= SELECTED EXTRACT =
.....
You may be more successful with smaller developement teams. They may have a lead developer that has to double-up as the leader, but is more suited to programming and doesn't have the time to do some of the things you have to offer.

Also there are many companies that have hired junior programmers only and are starting to have growing pains. You could help them implement some best practices before they hire a full-time manager or one of the junior's gets up to speed.

It's probably the companies that have less IT expertise that will need your help. Any company that has the money to hire 5 developers has managed to get a manager. Like most of the other posts, I don't think they'll want your help.

answered Sep 3 '10 at 03:14
Jeff O
6,169 points
  • Some valid points there Jeff. The proposal is to validate/audit their current processes and identify the holes. It's entirely feasible that a development manager has a desire to improve his department and enlist the help of a consultant. It would be an unbiased view of the department. I'm not saying it would be easy, I just believe that it is possible to sell a service like this. I've been a consultant for many years and I'm always surprised that companies hire consultants for something they could (possibly) do themselves, but they keep on paying good money for this experience. – Smart Company Software 13 years ago
  • Sounds like you have enough experience to be able to work with software dev managers to identify where they need help. – Jeff O 13 years ago


Perhaps, but the real issue you may find is that while smaller companies may be your target, they may also be harder to convince of the errors of their ways. Having worked in both large and small companies, I found it interesting that the larger the company, the more likely they were to listen to recommendations from external consultants.

That being said, I do think there's a market if you can show such a company how you affect their bottom line. If you can demonstrate that implementing your suggestions will improve quality, reduce risk, enhance productivity, save them money in the long run, or any combination of those, then you'll have a fairly good chance of securing clients that way.
.....
= PROVIDED MATERIAL =
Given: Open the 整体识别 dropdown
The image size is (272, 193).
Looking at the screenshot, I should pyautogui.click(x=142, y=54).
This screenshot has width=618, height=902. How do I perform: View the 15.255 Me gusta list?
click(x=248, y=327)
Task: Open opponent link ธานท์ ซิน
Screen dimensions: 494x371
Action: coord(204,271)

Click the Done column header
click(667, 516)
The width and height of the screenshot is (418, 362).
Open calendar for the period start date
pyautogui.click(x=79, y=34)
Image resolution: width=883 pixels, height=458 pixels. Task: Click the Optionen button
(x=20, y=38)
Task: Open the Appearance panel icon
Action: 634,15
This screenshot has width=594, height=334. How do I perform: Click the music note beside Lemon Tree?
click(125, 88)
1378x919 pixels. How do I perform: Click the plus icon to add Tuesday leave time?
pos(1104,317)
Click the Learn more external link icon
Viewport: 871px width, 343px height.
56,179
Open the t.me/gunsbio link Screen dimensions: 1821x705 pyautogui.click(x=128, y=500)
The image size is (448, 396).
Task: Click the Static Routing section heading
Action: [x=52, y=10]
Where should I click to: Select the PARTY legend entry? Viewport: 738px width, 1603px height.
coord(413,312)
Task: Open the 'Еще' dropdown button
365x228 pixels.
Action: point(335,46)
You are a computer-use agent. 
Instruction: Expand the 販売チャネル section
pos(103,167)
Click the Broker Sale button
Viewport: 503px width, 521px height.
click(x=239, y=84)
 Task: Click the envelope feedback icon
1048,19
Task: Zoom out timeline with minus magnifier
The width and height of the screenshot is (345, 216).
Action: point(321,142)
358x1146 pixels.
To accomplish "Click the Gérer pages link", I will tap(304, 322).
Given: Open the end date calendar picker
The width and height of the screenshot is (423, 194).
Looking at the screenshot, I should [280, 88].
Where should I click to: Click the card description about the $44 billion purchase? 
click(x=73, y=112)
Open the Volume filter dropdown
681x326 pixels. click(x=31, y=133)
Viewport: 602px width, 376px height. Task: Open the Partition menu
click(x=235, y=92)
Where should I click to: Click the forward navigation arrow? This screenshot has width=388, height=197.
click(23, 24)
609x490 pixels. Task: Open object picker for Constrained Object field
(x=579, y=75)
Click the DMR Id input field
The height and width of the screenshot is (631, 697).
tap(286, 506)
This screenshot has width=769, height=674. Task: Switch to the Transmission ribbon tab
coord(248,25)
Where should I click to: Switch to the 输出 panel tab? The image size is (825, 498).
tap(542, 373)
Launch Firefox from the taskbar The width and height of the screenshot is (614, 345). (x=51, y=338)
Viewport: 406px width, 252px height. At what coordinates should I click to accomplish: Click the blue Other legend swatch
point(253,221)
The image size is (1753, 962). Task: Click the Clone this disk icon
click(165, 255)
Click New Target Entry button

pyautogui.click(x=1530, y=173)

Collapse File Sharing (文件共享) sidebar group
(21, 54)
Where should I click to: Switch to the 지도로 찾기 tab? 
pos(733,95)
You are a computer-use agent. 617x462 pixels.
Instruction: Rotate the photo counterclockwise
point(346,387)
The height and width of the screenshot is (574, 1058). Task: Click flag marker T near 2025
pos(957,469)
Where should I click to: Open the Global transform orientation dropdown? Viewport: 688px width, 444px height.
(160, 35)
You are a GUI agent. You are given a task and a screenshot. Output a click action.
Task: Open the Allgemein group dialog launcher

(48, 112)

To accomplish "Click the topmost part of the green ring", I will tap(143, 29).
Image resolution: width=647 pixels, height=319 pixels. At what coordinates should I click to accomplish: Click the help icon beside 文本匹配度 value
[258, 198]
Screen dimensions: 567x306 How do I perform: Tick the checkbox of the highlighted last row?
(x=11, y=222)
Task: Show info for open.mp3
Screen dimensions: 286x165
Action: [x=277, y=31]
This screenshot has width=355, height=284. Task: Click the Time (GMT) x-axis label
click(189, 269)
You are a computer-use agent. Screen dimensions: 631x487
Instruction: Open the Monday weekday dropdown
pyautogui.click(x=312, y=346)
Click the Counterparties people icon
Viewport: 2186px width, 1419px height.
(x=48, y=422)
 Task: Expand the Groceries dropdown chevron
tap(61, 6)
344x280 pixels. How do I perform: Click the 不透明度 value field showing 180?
.....
= REQUIRED TASKS =
1/ Name every result that the consulting discussion says you should show your suggestions will bring to a company.
2/ In the records, update the lines between the one holding "Where should I click to: Click the forward" and the one holding "tap(542, 373)", inclusive, so that "screenshot" becomes "image". Return those lines alone.

= REPLIES =
1/
- Improve quality
- Reduce risk
- Enhance productivity
- Save them money in the long run

2/
Where should I click to: Click the forward navigation arrow? This image has width=388, height=197.
click(23, 24)
609x490 pixels. Task: Open object picker for Constrained Object field
(x=579, y=75)
Click the DMR Id input field
The height and width of the image is (631, 697).
tap(286, 506)
This image has width=769, height=674. Task: Switch to the Transmission ribbon tab
coord(248,25)
Where should I click to: Switch to the 输出 panel tab? The image size is (825, 498).
tap(542, 373)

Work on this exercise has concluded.